The problem:
In the records below, find the line containing "Click down arrow in Defined symbols scrollbar" and print it and every line after it exactly, through the end. Skip pictures.

++++ Data provided ++++

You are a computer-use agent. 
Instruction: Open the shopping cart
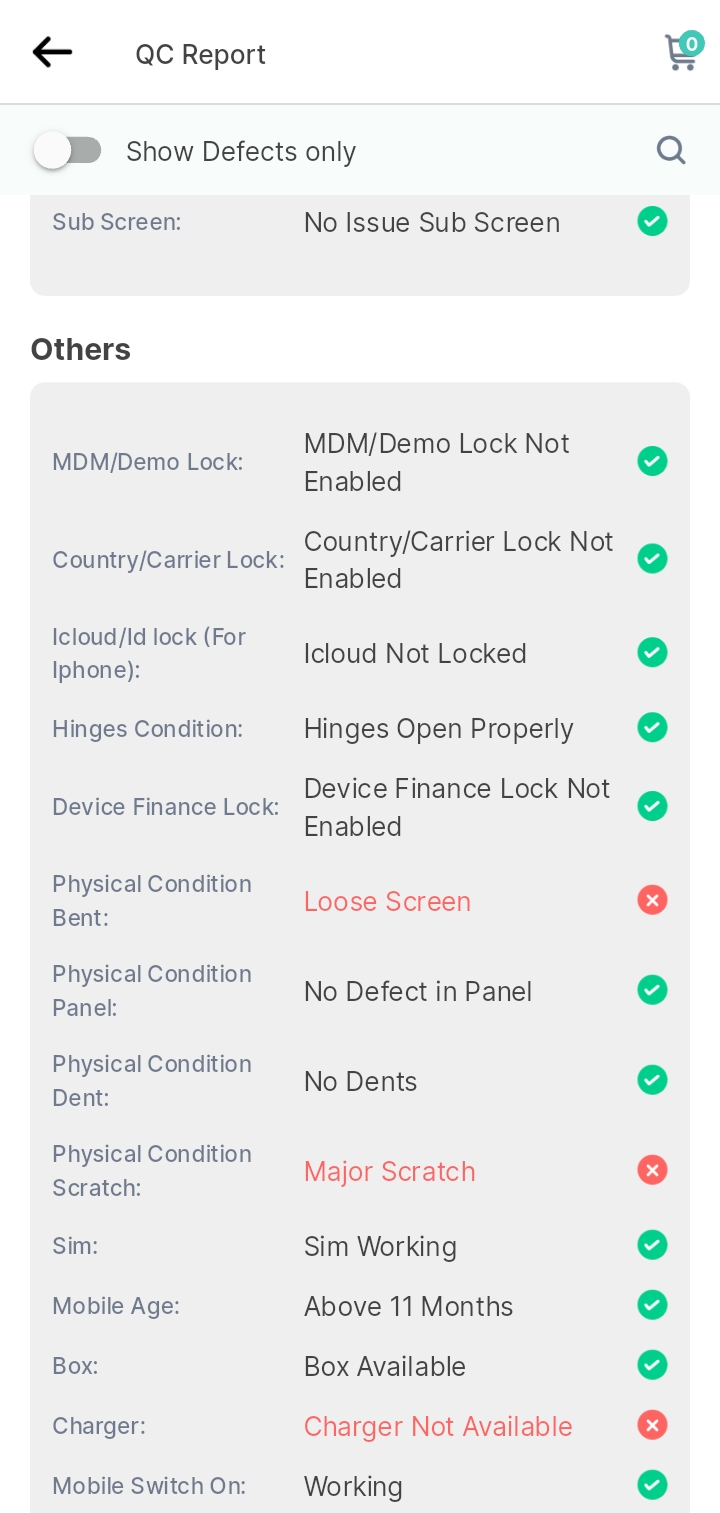[683, 52]
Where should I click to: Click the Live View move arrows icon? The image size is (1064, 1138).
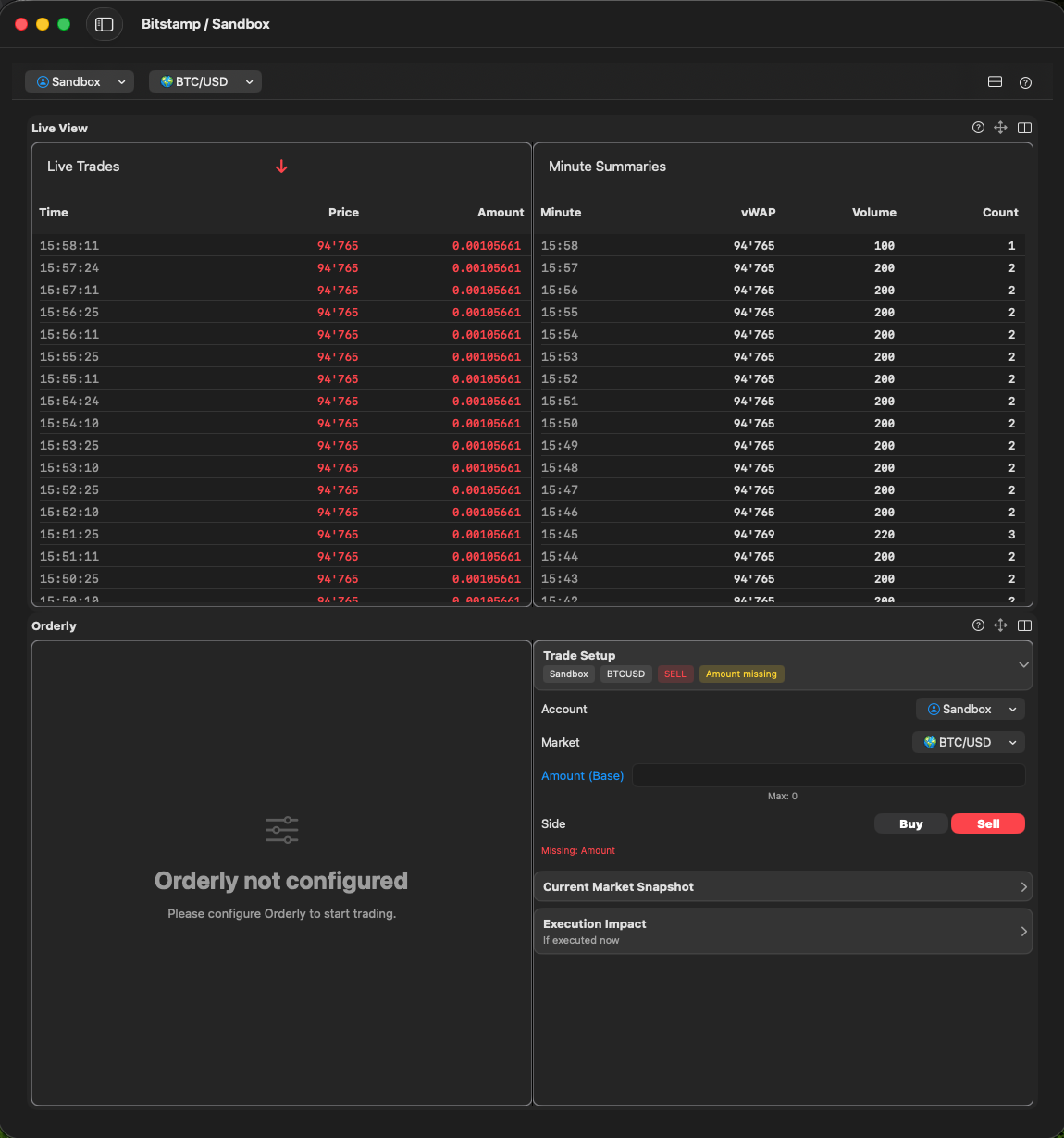pyautogui.click(x=1000, y=128)
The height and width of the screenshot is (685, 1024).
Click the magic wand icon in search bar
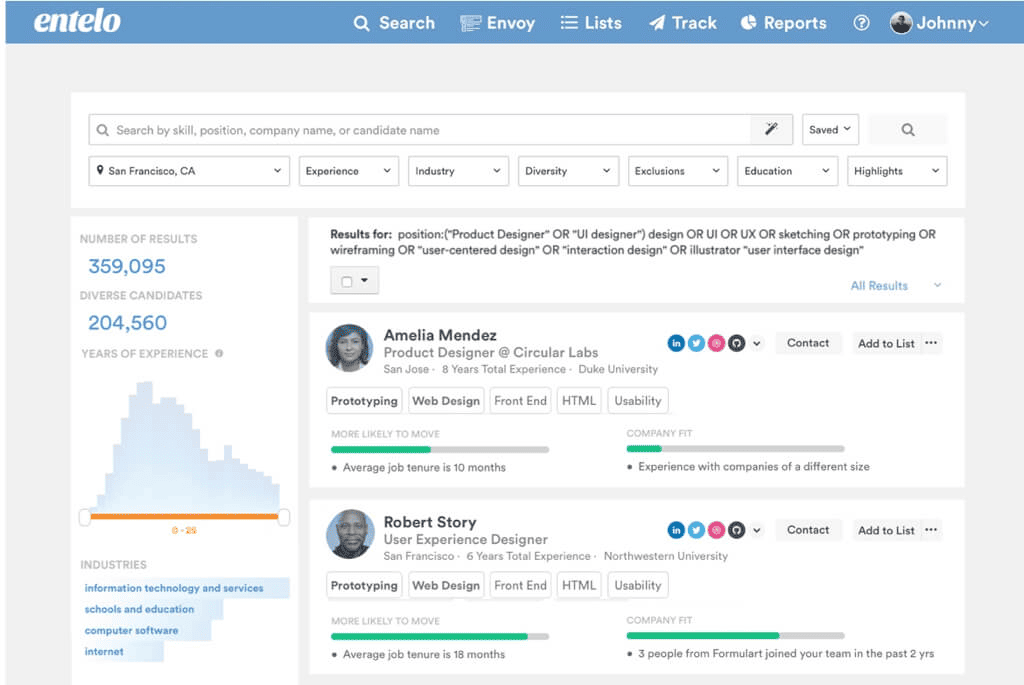pyautogui.click(x=771, y=130)
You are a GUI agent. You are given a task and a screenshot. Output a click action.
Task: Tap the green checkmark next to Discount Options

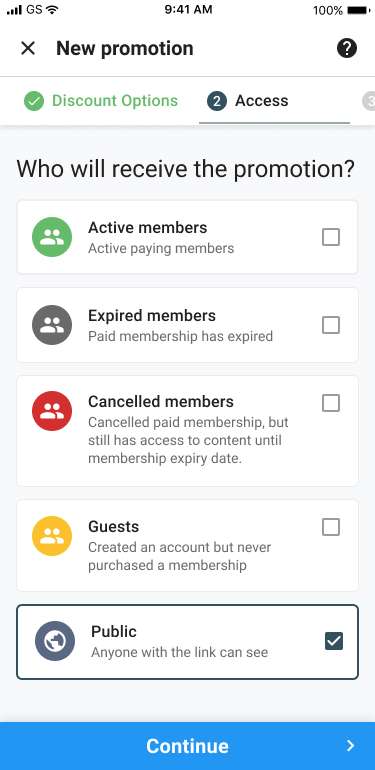(x=34, y=101)
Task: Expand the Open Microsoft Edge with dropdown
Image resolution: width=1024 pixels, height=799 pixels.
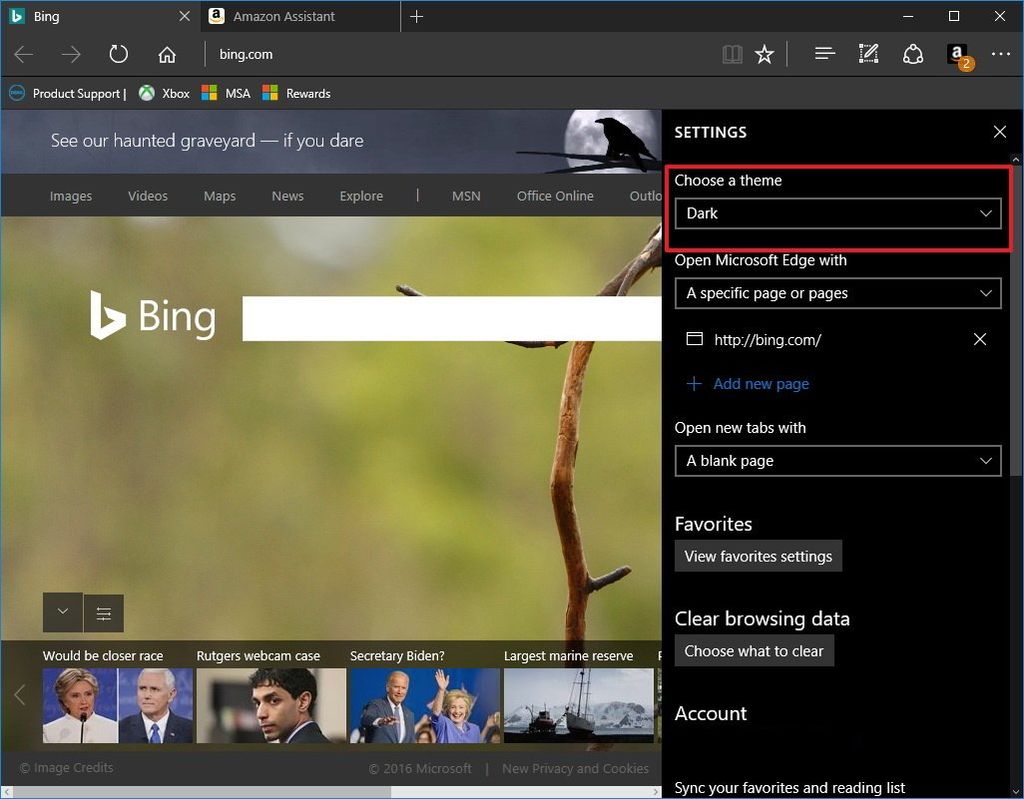Action: pyautogui.click(x=837, y=293)
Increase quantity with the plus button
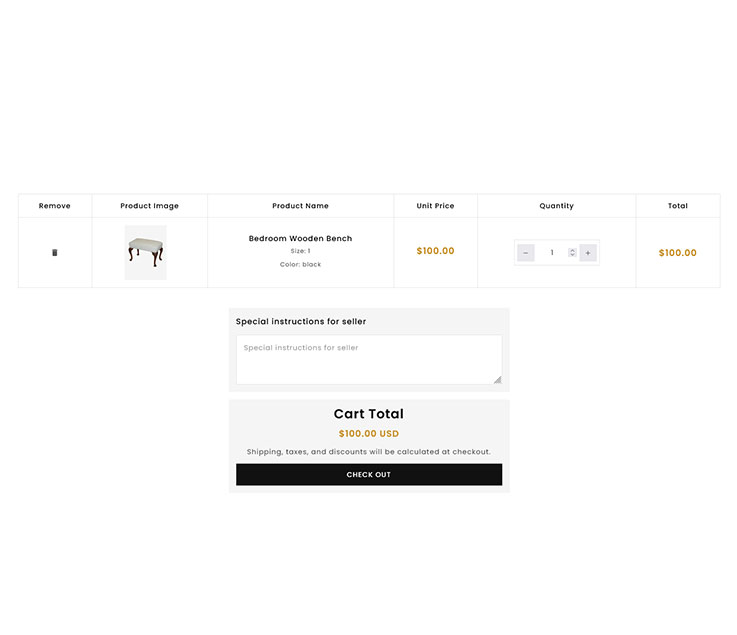This screenshot has width=737, height=635. coord(588,253)
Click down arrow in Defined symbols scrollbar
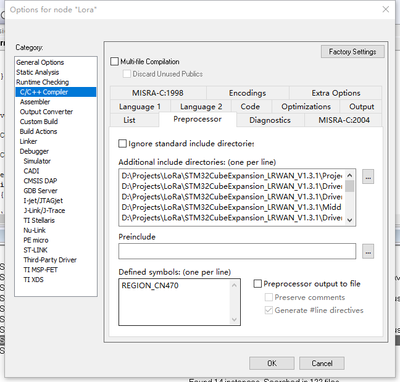The width and height of the screenshot is (400, 382). click(234, 319)
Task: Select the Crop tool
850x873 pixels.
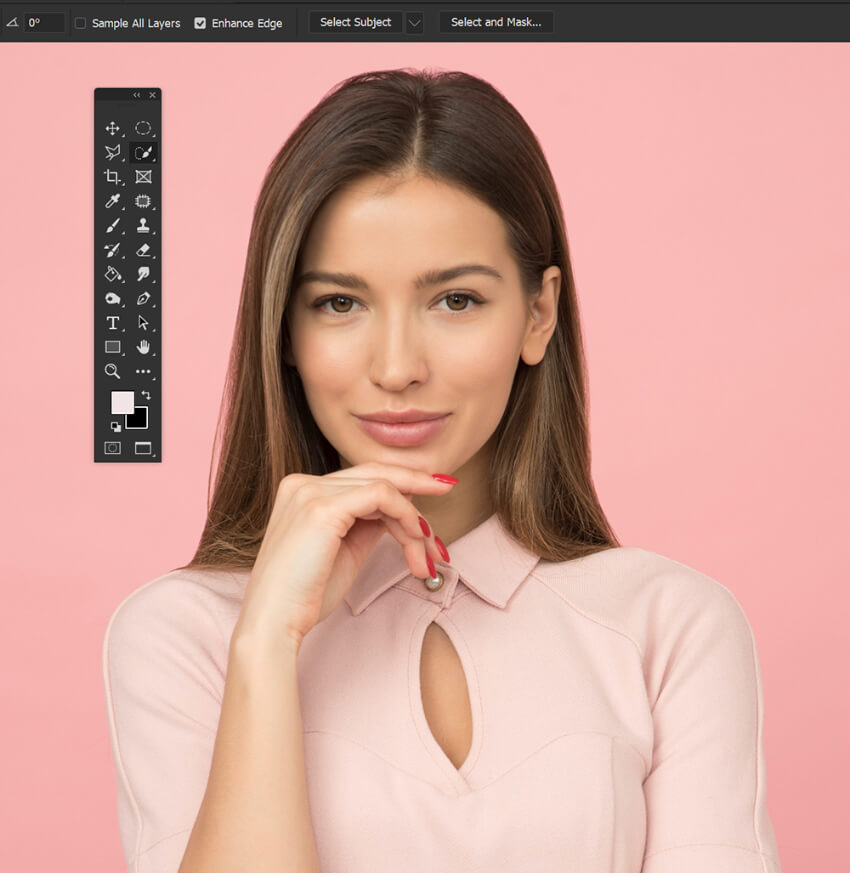Action: point(112,177)
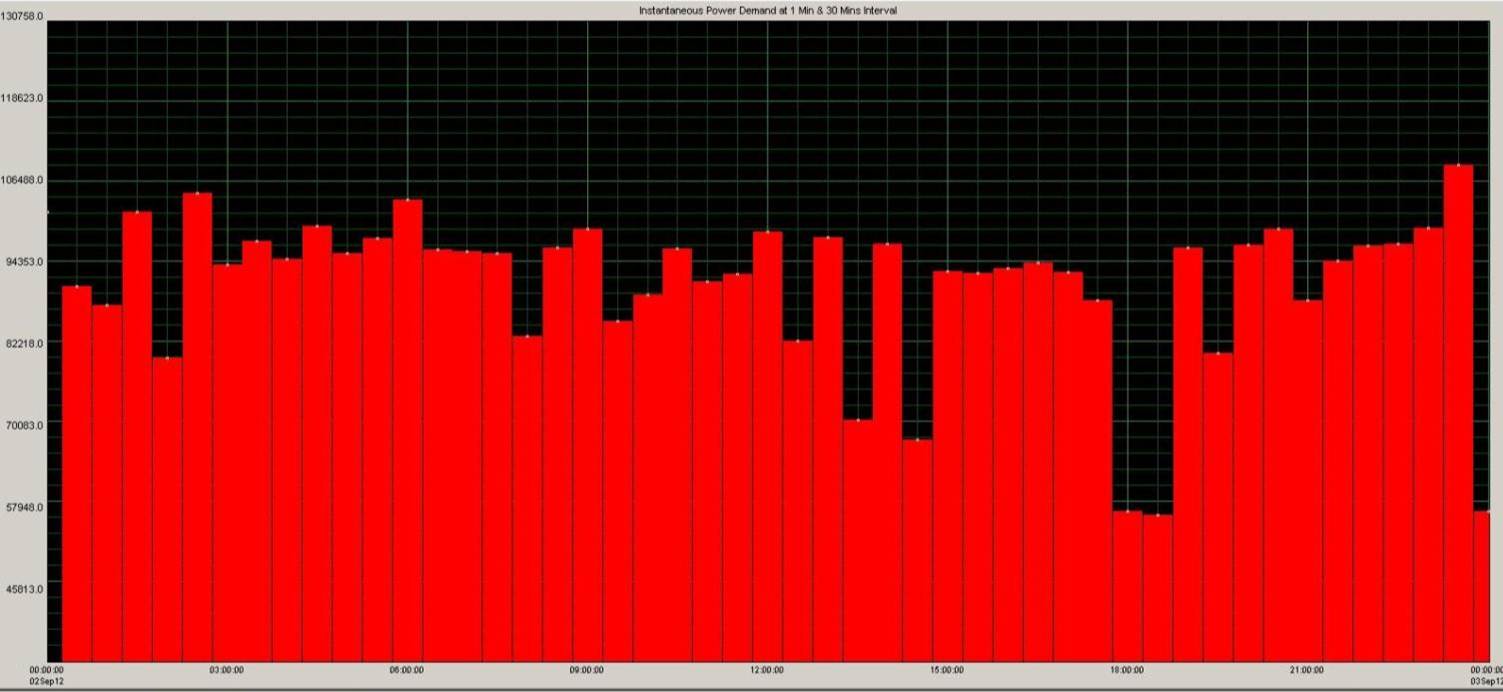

++++

Solved problem:
Click down arrow in Defined symbols scrollbar
The width and height of the screenshot is (400, 382). click(234, 319)
Task: Select the Crop tool
850x873 pixels.
Action: point(112,177)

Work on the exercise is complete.